ELECTIONS EUROPÉENNES : LE PROBLÈME DES TETES DE LISTE

Franck BULEUX

En 1979, lors des premières élections à l’Assemblée européenne au suffrage universel direct, le combat avait été rude en France entre des têtes de liste emblématiques, dont la plupart, Jacques Chirac,Georges Marchais et François Mitterrand, préparaient, en réalité, l’élection présidentielle de 1981.

Le parti présidentiel, l’Union pour la démocratie française (UDF), présentait, quant à lui, la ministre de la Santé, Simone Veil, qui deviendra, en juillet 1979, la première présidente du Parlement européen. Le « duel à quatre » avait été rugueux, y compris sur les plateaux télévisés, entre un Jacques Chirac qui se posait en « nationaliste » et Simone Veil, devenue l’étendard des institutions européennes naissantes. Les gauches, PS et PCF, se battaient encore pour la pole position, Marchais ne renonçant pas (encore) à devancer les sociaux-démocrates. Au demeurant, à cette époque, seuls 4 points les séparaient, 24 %pour l’éternel candidat socialiste et 20 % pour l’éternel soutien à l’Union soviétique. Au-delà de la « bande des quatre » que dénonçait déjà Jean-Marie Le Pen, président du Front national et absent de l’élection, 1979 voyait le début d’une poussée des suffrages écologistes, avec 4 % des suffrages exprimés.

En 1984, lors de la deuxième élection des députés au Parlement européen, on se souvient de débats fratricides : c’est l’année de l’ « effet Le Pen » dont la liste Front d’opposition nationale pour l’Europe des patries (FONEP) parvient à faire quasi jeu égal (11 %) avec les communistes, toujours emmenés par Georges Marchais. Face aux « extrêmes »comme se plaisent à dire les médias aujourd’hui (notons qu’en 1984, seul le FN était « extrême », puisque les communistes paradaient au sein du gouvernement avec quatre représentants issus du PCF, depuis juin 1981). La droite unie (RPR, UDF et CNIP) était emmenée par l’inamovible Simone Veil qui regroupait une liste très large, avec Robert Hersant en position éligible et la gauche sociale-démocrate proposait, en tête de liste, le futur « plus jeune Premier ministre de la France »,Laurent Fabius. Le Pen, Fabius, Veil, Marchais : un beau match à quatre en cette année…

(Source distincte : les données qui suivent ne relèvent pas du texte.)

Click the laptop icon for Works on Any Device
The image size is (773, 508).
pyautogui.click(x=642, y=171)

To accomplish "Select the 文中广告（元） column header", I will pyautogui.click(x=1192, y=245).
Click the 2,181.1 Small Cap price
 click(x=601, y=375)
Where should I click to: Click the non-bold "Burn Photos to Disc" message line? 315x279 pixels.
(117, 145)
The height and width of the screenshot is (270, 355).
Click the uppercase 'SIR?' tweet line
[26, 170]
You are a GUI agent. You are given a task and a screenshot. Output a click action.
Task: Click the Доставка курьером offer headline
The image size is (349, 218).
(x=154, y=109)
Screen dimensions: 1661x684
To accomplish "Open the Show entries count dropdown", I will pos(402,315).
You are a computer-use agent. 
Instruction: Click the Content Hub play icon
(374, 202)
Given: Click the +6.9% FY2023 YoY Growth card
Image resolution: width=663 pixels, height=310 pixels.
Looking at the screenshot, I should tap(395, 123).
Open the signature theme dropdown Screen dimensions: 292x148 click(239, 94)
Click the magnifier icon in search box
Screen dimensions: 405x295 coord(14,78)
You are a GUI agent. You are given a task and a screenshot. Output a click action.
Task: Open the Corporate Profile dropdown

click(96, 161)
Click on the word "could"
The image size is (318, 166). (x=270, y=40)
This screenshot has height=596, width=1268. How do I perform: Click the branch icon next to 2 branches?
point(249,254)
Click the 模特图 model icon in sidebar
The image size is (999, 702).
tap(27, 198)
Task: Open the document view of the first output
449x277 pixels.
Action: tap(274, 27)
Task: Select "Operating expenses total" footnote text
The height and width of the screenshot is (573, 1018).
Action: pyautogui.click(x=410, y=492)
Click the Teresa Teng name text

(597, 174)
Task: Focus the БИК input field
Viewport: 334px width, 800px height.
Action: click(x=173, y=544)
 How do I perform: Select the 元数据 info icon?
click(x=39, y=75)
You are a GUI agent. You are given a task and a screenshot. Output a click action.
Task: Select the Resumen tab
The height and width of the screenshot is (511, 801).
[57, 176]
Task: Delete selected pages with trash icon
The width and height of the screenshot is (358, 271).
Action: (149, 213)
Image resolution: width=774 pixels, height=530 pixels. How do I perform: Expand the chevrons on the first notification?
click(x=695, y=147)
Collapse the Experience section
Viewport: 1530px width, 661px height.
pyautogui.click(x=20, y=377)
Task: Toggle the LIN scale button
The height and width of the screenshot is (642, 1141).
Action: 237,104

En 1989, lors de la troisième élection, les ténors étaient toujours présents : la droite « républicaine » se divisait entre l’ancien président de la République Valéry Giscard d’Estaing, (redevenu conseiller général dès 1982 et député du Puy-de-Dôme en 1984) et Simone Veil, uniquement soutenue par le Centre des démocrates sociaux (CDS). Jean-Marie Le Pen allait légèrement améliorer son score de 1984, Antoine Waechter, pour Les Verts, obtenait, pour la première fois, un score à deux chiffres.Quant au PS, toujours au pouvoir avec Michel Rocard à Matignon,c’est l’ancien locataire de cette résidence qui porte la liste d’union avec les radicaux de gauche, l’éternel jeune socialiste Laurent Fabius.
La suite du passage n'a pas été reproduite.